Other summer plans: DebConf12. No other plans that take several days.
Why Debian?: The same reasons I started contributing to Debian hold: I use it all the time and believe Debian plays an important role in making free software available (more so than other distributions due to the DFSG and social contract).
- Are you applying for other projects in SoC? No.
Project title: multi-archive support for dak
- Add support for running several software repositories from a single installation of Debian's archive software (dak).
Mentor: I asked Joerg Jaspert and he is okay with mentoring this project.
Benefits to Debian: see project details
As a operating system distribution Debian maintains a software archive with a large amount of packages: the main archive contains a total of over 500,000 binary packages for 14 architectures built from 30,000 source packages).

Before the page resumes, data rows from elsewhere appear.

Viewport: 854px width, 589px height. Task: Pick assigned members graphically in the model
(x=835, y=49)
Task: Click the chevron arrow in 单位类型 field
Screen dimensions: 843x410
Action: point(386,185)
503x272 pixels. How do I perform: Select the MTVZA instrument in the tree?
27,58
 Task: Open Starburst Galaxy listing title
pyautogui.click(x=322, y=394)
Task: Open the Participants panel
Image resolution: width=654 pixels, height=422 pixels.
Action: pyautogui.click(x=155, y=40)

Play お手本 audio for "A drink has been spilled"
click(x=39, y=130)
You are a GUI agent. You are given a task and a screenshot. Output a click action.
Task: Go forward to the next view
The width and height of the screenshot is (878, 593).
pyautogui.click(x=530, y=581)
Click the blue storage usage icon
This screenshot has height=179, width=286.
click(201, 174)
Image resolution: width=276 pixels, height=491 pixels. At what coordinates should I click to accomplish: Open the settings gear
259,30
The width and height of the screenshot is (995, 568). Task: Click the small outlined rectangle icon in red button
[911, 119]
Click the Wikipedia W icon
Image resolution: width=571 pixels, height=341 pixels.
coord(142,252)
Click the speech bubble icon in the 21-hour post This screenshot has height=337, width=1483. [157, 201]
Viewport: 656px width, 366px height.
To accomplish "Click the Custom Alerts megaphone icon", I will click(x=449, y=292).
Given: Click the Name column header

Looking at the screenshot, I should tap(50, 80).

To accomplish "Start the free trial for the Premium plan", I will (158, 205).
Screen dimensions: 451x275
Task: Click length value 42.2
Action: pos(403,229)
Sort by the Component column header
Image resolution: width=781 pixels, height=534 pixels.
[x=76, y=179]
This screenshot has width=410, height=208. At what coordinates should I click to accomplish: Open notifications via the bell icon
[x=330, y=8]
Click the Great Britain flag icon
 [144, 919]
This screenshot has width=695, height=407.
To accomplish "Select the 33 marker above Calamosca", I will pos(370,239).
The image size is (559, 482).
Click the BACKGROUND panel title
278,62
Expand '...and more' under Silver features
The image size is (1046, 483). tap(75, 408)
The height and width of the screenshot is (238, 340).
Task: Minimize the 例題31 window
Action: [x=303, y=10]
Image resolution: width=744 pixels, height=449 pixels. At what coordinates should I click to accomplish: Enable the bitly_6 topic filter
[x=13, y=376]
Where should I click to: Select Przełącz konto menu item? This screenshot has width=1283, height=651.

To manage this archive Debian uses a custom software, the Debian archive kit (dak) which is written in Python with a PostgreSQL database backend and shell scripts to glue everything together.
dak provides the main archive on ftp.debian.org; Debian runs two additional installations for backports.debian.org and security.debian.org. In addition to the public view of the archive, dak provides a more often updated private view of the archive ("build queues") for the build network which automatically builds uploaded packages for all architectures Debian supports.
My proposal aims to add support for running multiple archives from a single dak installation. This could be used to run both ftp.debian.org and backports.debian.org from a single installation, reducing administrative overhead. Also it allows to handle build queues similar to the public archive view by using a (private) regular archive instead.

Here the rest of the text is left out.